:: SUPPLIED TEXT ::

The default value is "false" for API calls.
+ Parse the "spelling"
The array index named "spelling" contains 3 indexes ::
spelling:
type: "including"
using: "4chan"
correction: '"4cha"'
The "type" may be any of these 3 values. When rendering the
autocorrect text inside your application, it should look like
what follows right after the parameter value ::
no_correction <Empty>
including Including results for %using%. Did you mean
%correction%?
not_many Not many results for %using%. Did you mean
%correction%?
As of right now, the "spelling" is only available on
"/api/v1/web".
+ Parse the "answer"
The array index named "answer" may contain a list of multiple
answers. The array index "description" contains a linear list of
nodes that can help you construct rich formatted data inside of
your application. The structure is similar to the one below:
answer:
0:
title: "Higurashi"
description:
0:
type: "text"
value: "Higurashi is a great show!"
1:
type: "quote"
value: "Source: my ass"
Each "description" node contains an array index named "type".
Here is a list of them:
text
+ title
italic
+ quote
+ code
inline_code
link
+ image
+ audio
Each individual node prepended with a "+" should be prepended by
a newline when constructing the rendered description object.
There are some nodes that differ from the type-value format.
Please parse them accordingly ::
+ link
type: "link"
url: "https://lolcat.ca"
value: "Visit my website!"
+ image
type: "image"
url: "https://lolcat.ca/static/pixels.png"
+ audio
type: "audio"
url: "https://lolcat.ca/static/whatever.mp3"
The array index named "table" is an associative array. You can
loop over the data using this PHP code, for example ::
foreach($table as $website_name => $url){ // ...
The rest of the JSON is pretty self explanatory.
+ /api/v1/images
All images are contained within "image". The structure looks like
below ::
image:
0:
title: "My awesome Higurashi image"
source:
0:
url: "https://lolcat.ca/static/profile_pix.png"
width: 400
height: 400
1:
url: "https://lolcat.ca/static/pixels.png"
width: 640
height: 640
2:
url: "https://tse1.mm.bing.net/th?id=OIP.VBM3BQg
euf0-xScO1bl1UgHaGG"

:::
:: DATASET EXCERPTS ::

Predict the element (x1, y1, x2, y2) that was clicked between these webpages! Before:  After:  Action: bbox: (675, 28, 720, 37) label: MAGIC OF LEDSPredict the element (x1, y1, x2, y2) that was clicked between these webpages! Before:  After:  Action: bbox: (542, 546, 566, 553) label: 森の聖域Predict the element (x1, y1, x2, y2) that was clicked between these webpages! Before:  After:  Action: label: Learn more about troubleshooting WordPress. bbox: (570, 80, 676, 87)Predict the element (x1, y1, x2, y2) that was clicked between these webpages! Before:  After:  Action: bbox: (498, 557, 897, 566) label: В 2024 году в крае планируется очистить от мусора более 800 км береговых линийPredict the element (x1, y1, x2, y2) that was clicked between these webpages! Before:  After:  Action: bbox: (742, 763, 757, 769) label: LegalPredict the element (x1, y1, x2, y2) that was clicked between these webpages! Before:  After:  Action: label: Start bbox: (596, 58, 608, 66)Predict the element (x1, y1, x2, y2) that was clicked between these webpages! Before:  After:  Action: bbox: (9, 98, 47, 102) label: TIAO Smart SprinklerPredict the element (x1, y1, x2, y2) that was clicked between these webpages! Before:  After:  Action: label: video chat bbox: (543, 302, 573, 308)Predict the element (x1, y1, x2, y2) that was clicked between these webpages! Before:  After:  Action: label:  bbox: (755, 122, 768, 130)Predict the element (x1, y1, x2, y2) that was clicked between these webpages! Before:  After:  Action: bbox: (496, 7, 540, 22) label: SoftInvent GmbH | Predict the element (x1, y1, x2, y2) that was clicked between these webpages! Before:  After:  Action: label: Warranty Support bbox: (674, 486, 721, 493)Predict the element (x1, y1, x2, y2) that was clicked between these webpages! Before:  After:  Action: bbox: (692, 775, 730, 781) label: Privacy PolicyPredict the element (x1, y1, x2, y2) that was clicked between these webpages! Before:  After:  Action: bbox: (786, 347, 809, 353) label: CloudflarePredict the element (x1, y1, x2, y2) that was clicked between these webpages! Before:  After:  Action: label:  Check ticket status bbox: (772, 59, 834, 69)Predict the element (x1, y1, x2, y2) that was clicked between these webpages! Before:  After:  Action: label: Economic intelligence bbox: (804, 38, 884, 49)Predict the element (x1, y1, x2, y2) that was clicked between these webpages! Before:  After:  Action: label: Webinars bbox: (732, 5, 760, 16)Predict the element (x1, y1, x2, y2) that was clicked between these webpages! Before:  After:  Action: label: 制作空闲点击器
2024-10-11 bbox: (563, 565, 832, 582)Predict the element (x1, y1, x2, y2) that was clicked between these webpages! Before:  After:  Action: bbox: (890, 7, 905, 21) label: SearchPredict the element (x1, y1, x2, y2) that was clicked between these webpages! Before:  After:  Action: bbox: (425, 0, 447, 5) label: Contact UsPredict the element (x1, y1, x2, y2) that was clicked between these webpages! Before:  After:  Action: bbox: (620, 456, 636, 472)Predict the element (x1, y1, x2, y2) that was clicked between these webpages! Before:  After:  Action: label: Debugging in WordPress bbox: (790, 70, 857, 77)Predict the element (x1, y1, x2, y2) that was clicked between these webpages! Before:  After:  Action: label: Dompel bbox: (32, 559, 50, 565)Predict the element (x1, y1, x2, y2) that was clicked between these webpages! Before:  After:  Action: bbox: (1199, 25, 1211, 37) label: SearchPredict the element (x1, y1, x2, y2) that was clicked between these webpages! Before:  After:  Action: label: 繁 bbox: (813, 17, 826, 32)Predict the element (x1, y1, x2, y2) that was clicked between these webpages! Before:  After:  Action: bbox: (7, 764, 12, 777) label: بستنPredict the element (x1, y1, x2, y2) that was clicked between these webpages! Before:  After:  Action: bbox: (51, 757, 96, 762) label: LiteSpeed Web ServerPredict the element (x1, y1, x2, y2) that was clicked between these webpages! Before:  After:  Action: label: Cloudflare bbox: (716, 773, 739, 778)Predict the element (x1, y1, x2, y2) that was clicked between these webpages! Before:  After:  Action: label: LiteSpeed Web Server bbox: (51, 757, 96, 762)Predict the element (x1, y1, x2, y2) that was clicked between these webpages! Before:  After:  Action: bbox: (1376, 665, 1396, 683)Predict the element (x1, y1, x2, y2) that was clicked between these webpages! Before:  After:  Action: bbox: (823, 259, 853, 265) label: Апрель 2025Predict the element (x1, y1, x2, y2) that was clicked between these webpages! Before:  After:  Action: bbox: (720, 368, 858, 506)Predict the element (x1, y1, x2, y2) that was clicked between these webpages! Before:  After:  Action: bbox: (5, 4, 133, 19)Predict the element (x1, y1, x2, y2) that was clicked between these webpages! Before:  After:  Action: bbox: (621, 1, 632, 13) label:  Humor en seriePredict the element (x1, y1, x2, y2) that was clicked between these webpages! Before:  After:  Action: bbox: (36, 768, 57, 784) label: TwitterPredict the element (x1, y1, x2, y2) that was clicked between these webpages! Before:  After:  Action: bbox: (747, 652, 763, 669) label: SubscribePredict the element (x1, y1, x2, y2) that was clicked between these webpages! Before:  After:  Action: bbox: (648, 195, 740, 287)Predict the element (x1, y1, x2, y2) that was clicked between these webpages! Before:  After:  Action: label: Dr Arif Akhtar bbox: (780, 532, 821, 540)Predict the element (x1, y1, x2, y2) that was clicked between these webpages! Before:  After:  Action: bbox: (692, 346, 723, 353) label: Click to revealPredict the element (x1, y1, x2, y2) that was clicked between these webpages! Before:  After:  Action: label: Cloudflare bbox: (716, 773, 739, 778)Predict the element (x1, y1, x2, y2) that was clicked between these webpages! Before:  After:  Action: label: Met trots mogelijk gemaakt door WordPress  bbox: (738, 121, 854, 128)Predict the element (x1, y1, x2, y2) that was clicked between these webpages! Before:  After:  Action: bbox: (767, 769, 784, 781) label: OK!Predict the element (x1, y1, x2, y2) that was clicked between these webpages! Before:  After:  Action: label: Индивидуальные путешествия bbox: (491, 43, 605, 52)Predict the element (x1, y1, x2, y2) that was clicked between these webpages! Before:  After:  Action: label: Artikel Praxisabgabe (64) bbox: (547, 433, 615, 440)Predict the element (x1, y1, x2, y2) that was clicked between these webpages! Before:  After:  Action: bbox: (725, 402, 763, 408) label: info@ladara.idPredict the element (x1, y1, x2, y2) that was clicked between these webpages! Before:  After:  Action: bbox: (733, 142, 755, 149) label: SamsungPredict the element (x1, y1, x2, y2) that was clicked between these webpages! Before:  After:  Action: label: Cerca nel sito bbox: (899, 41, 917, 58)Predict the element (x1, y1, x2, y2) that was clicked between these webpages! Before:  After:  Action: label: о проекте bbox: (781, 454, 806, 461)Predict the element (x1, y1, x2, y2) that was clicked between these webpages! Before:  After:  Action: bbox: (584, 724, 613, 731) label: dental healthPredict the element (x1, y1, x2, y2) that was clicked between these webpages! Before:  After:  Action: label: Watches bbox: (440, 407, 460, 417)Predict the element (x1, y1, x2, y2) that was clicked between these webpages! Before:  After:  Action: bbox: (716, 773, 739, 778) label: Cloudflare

:::

### WHAT IS EXPECTED
Can you copy the API documentation between "Here is a list" and "the type-value format.", inclusive, swapping "newline" for "line break"?

### OUTPUT
Here is a list of them:
text
+ title
italic
+ quote
+ code
inline_code
link
+ image
+ audio
Each individual node prepended with a "+" should be prepended by
a line break when constructing the rendered description object.
There are some nodes that differ from the type-value format.